I`m looking for some suggestions on my requirements. Below are the description of my requirements. Feel free to contact me for any details please. Even some suggestions on how I can describe my questions more clearly is also very appreciate:)
Requirements description
I have some data, the format is like below:
router, interface,timestamp, src_ip, dst_ip, src_port, dst_port, protocol, bits
r1, 1, 1453016443, 10.0.0.1, 10.0.0.2, 100, 200, tcp, 108
r2, 1, 1453016448, 10.0.0.3, 10.0.0.8, 200, 200, udp, 100
As you can see, it is some network raw data. I omit some columns just to make it looks more clear. The volume of data is very big. And it is generating very fast, like 1 billion rows every 5min...

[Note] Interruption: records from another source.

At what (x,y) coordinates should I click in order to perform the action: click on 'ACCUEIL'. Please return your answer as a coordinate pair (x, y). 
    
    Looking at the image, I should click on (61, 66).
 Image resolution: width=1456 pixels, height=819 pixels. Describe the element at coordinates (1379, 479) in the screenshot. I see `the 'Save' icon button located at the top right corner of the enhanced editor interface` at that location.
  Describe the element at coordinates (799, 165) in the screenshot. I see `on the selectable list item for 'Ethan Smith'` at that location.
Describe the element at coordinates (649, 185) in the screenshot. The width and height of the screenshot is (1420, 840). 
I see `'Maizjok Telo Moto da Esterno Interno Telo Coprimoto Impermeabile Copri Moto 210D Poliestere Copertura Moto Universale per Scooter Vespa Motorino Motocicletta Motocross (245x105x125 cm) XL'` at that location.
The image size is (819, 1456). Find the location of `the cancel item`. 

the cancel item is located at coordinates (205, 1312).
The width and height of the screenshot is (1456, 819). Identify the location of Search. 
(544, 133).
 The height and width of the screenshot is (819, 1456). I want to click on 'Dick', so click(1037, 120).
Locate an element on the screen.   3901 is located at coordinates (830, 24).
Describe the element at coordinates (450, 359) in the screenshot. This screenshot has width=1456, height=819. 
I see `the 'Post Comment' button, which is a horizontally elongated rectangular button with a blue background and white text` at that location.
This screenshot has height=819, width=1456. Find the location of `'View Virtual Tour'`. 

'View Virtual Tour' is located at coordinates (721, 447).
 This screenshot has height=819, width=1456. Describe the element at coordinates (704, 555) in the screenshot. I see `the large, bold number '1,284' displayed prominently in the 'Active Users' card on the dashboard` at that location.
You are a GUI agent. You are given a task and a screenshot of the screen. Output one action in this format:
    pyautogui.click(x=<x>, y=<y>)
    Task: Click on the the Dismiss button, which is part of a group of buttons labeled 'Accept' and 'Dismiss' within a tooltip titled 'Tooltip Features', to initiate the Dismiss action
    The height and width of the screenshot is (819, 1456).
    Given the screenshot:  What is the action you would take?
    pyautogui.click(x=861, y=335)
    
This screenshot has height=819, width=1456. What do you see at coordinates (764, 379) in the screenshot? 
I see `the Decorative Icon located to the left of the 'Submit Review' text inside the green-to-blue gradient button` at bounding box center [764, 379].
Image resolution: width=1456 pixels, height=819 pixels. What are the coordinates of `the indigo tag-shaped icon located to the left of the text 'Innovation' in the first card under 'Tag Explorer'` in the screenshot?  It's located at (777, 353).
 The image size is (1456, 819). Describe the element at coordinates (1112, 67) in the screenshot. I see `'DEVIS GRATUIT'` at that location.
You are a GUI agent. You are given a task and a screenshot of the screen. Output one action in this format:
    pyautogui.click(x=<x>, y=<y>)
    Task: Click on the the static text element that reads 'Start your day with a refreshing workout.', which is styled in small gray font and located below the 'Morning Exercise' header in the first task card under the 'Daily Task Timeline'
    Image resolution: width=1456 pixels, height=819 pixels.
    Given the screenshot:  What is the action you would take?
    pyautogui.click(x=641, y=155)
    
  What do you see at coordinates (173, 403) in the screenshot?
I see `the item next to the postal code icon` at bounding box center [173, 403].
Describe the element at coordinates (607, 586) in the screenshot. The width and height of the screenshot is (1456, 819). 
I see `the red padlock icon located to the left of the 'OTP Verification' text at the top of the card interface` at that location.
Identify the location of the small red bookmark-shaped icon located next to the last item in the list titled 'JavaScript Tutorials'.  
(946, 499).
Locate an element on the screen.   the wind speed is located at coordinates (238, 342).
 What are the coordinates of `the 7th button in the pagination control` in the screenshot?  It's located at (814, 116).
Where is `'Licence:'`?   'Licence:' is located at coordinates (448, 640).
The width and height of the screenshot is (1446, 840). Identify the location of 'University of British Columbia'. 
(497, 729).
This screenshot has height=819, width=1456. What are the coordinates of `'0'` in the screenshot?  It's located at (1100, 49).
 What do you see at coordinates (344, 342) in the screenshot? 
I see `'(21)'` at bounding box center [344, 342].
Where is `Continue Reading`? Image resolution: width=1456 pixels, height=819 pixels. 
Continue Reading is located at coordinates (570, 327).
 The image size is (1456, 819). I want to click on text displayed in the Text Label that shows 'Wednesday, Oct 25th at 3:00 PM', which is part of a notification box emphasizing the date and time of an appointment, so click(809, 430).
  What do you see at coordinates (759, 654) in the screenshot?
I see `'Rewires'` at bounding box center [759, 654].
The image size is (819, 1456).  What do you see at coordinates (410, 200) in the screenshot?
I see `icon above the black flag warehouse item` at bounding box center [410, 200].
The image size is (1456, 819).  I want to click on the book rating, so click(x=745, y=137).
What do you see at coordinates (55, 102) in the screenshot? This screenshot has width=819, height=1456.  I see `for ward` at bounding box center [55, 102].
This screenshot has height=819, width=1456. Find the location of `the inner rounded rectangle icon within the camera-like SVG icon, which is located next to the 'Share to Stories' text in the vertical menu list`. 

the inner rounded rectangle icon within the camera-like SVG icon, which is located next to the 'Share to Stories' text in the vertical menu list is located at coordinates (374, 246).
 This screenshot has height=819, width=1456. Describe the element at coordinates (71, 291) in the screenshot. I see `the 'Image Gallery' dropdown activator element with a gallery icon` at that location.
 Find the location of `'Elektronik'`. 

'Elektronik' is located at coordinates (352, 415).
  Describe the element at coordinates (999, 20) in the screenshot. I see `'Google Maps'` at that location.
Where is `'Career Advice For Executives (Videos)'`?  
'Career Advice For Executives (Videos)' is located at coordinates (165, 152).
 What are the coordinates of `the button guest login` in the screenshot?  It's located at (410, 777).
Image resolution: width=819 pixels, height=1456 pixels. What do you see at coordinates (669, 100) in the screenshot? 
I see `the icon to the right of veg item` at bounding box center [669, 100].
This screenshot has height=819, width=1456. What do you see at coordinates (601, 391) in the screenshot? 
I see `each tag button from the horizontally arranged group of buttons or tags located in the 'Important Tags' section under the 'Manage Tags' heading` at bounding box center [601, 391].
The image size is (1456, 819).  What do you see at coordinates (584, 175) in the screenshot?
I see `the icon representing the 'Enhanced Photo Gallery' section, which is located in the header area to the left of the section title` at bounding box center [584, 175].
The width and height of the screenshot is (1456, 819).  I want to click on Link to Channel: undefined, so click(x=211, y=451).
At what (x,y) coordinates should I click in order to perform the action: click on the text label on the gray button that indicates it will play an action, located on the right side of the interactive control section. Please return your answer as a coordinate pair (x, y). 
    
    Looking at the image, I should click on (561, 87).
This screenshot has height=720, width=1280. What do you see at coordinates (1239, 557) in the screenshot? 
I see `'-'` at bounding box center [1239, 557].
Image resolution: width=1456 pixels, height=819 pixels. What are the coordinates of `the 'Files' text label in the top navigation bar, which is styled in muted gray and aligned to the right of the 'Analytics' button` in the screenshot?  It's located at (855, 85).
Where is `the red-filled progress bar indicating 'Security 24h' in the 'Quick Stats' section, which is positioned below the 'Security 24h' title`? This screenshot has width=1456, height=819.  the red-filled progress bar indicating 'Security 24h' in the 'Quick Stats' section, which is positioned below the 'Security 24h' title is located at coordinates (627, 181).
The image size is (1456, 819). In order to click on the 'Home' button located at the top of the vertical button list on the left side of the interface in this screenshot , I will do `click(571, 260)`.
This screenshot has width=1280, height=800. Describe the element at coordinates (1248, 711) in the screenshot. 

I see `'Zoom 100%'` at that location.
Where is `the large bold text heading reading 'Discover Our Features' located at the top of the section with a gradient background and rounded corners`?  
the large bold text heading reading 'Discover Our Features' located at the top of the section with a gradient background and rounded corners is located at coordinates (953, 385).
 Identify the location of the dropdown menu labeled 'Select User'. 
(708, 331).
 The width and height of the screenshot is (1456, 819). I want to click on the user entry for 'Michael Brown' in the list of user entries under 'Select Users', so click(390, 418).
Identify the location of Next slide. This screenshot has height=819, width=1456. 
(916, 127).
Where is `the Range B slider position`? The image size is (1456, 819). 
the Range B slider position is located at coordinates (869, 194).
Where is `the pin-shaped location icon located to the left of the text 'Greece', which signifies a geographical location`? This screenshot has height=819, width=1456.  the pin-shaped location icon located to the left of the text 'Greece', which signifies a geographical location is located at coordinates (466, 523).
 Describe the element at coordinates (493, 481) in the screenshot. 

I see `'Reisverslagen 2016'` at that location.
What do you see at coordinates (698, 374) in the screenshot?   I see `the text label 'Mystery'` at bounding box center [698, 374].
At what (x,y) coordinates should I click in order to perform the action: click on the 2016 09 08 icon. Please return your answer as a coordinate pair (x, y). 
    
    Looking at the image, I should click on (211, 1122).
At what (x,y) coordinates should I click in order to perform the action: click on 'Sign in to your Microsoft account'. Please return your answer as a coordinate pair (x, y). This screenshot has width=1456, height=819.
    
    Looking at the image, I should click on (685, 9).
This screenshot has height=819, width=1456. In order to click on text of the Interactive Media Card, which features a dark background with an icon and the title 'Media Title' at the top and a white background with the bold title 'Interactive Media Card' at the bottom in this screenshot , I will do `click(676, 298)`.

What I want is to do some real time analysis on these data. For example:
draw a line using the timestamp
select sum(bits) , timestamp from raw_data group by router,interface where interface = 1, router=r1.
find out which 3 src_ip sending the most data for one interface
select sum(bits) from raw_data where router=r1 and interface=2 group by src_ip order by sum(bits) desc limit 3
I have already tried some solutions and each of them is not very suitable for it. For example :
MySQL seems fine except a few problems:
- the data is too big
- I`m having a lot more columns than I described here. To improve my query speed, I have to some index on most of the columns. But i think create index on big table and the index containing too many columns is not very good, right?
OpenTSDB is a good timeseries database. But also not suitable for my requirements.
openTSDB is having problem to solve the TOP N problem. In my requirements "to get top 3 src_ip which sending most data", openTSDB can not resolve this.
I know that apache spark can be used like RDBMS. It having the feature called spark SQL. I did not try but I guess the performance should not satisfy the real time analysis/query requirement, right? After all, spark is more suitable for offline calculation, right?
I really give a lot hope on ES when I know this project. But it is not suitable either. Because When you aggregating more than one column, you have to use the so called nested bucket aggregation in elasticsearch. And the result of this aggregation can not be sorted. You have to retrieve all the result and sort by your self. In my case, the result is too much. To sort the result will be very difficult
So.... I`m stuck here. Can anyone give some suggestions please?
I don't see why ES would not be able to achieve your requirements. I think you misunderstood this part
But it is not suitable either. Because When you aggregating more than one column, you have to use the so called nested bucket aggregation in elasticsearch. And the result of this aggregation can not be sorted.
Your first requirement draw a line using the timestamp could be easily achieved with a query/aggregation like this:
{
"query": {
"bool": {
"must": [
{
"term": {
"interface": 1
}
},
{
"term": {
"router": "r1"
}
}
]
}
},
"aggs": {
"by_minute": {
"date_histogram": {
"field": "timestamp",
"interval": "1m"
},
"aggs": {
"sum_bits": {
"sum": {
"field": "bits"
}
}
}
}
}
}
As for your second requirement find out which 3 src_ip sending the most data for one interface, it can also easily be achieved with a query/aggregation like this one:
{
"query": {
"bool": {
"must": [
{
"term": {
"interface": 2
}
},
{
"term": {
"router": "r1"
}
}
]
}
},
"aggs": {
"by_src_ip": {
"terms": {
"field": "src_ip",
"size": 3,
"order": {
"sum_bits": "desc"
}
},
"aggs": {
"sum_bits": {
"sum": {
"field": "bits"
}
}
}
}
}
}
UPDATE
According to your comment, your second requirement above could change to find the top 3 combination of src_ip/dst_ip. This would be doable with a terms
aggregation using a script
instead of a term which would build the src/dest combination and provide the sum of bits for each couple, like this:
{
"query": {
"bool": {
"must": [
{
"term": {
"interface": 2
}
},
{
"term": {
"router": "r1"
}
}
]
}
},
"aggs": {
"by_src_ip": {
"terms": {
"script": "[doc.src_ip.value, doc.dst_ip.value].join('-')",
"size": 3,
"order": {
"sum_bits": "desc"
}
},
"aggs": {
"sum_bits": {
"sum": {
"field": "bits"
}
}
}
}
}
}
Note that in order to run this last query, you'll need to enable dynamic scripting. Also since you'll have billions of documents, scripting might not be the best solution, but it's worth giving it a try before diving further. One other possible solution would be to add a combination
field (src_ip-dst_ip
) at indexing time so that you can use it as a field in your terms aggregation without having to resort to scripting.